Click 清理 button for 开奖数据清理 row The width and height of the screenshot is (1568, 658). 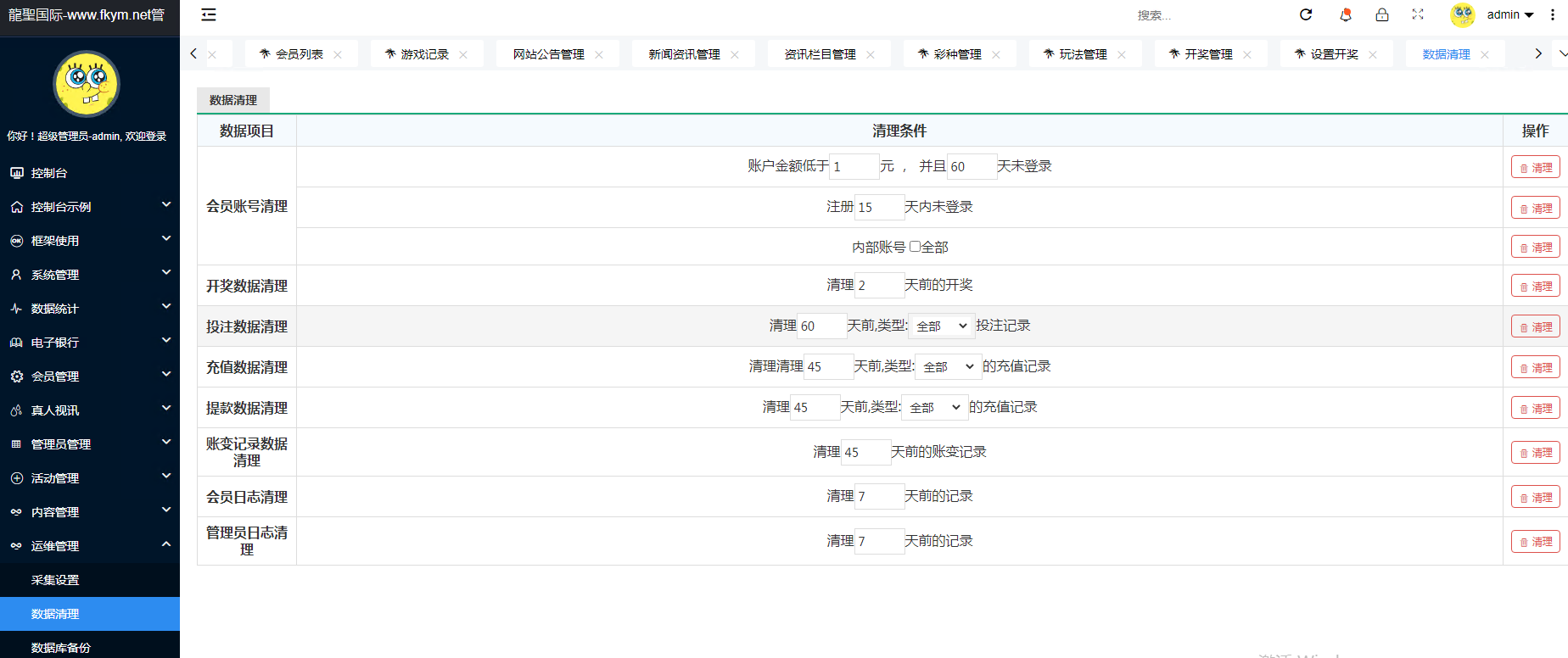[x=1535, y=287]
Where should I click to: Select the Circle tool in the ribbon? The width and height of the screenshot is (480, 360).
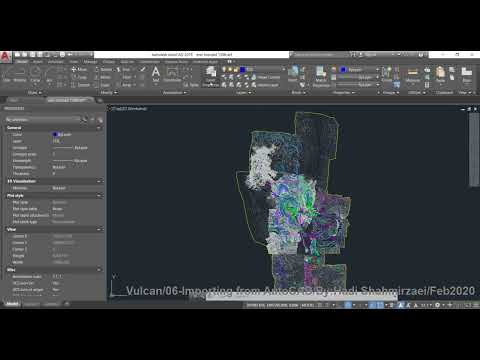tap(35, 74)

...

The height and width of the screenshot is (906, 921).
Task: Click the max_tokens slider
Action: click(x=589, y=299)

* [Your objective] Switch "Circle" to "Square" in the entries from the line with "Where should I" to the line with "tap(35, 74)", and give only those lines, with nothing else changed and the pictures left out.

* [The completed task]
Where should I click to: Select the Square tool in the ribbon? The width and height of the screenshot is (480, 360).
tap(35, 74)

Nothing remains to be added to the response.